Battery costs drop even faster while electric car sales continue to rise

Valentin Muenzel writes in The Conversation (14.4.15) that the cost of batteries is one of the major hurdles standing in the way of widespread use of electric cars and household solar batteries:

‘The cost of batteries is one of the major hurdles standing in the way of widespread use of electric cars and household solar batteries. By storing surplus energy, batteries allow households to reduce power bought from the electricity grid.  Unfortunately, batteries have so far been prohibitively expensive.

‘… Falling prices will pave the way for what could be a rapid transition to a cleaner energy system.’

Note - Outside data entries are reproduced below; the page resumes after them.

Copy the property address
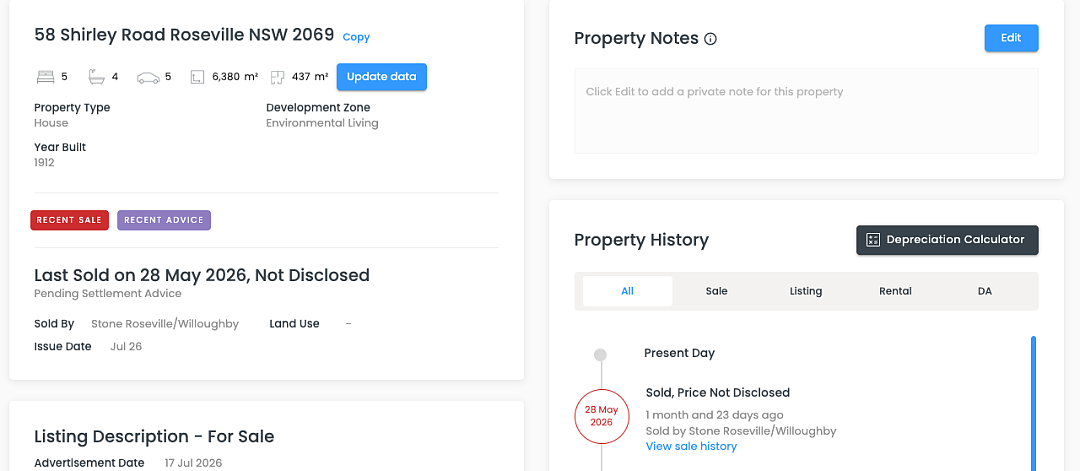 click(356, 37)
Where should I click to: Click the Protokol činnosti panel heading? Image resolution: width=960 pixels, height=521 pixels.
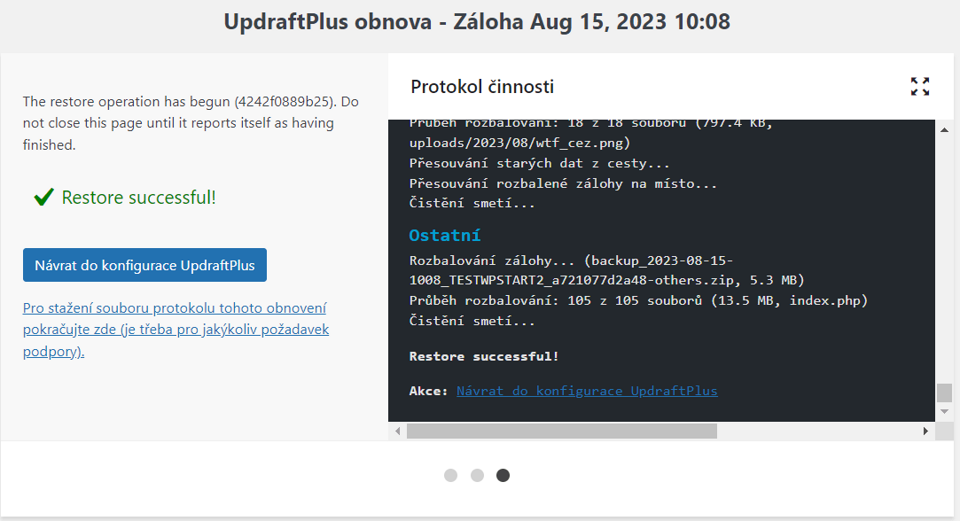click(x=482, y=86)
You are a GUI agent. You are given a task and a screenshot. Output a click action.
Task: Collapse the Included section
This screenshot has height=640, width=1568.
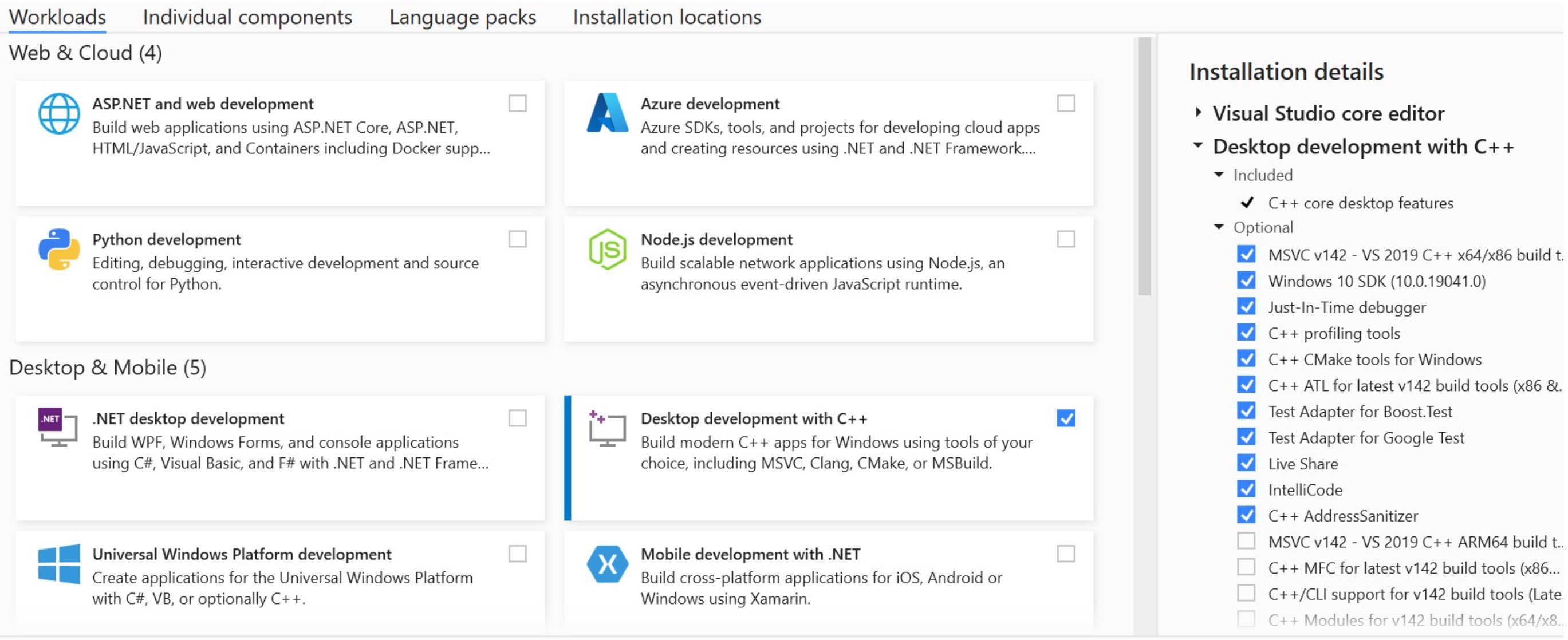(1219, 175)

Going electric and banning new petrol-powered cars could be Australia’s next big light bulb moment

Peter Martin writes in The Conversation (25.5.21) about how the Coalition in office previously turned off an industry’s life support ‘without blinking’ – the author argues that, in relation to petrol-powered cars, it’s time for Australia’s government to do it again.

‘In 2007 Malcolm Turnbull turned off an industry’s life support without blinking. The industry made light bulbs, of the traditional kind; so energy-inefficient they lost most of it as heat.

‘… Turnbull was able to do it because Australia no longer made light globes. There was no domestic industry – and no jobs – to protect.

‘Australia stopped making cars in 2017. The thousands of workers who used to assemble cars in Australia no longer have those jobs. Which means there’s no car industry to protect.

‘We have the opportunity to do to traditionally-powered cars what we did to incandescent light bulbs. And the need. We’ve all but committed ourselves to net-zero emissions by 2050.’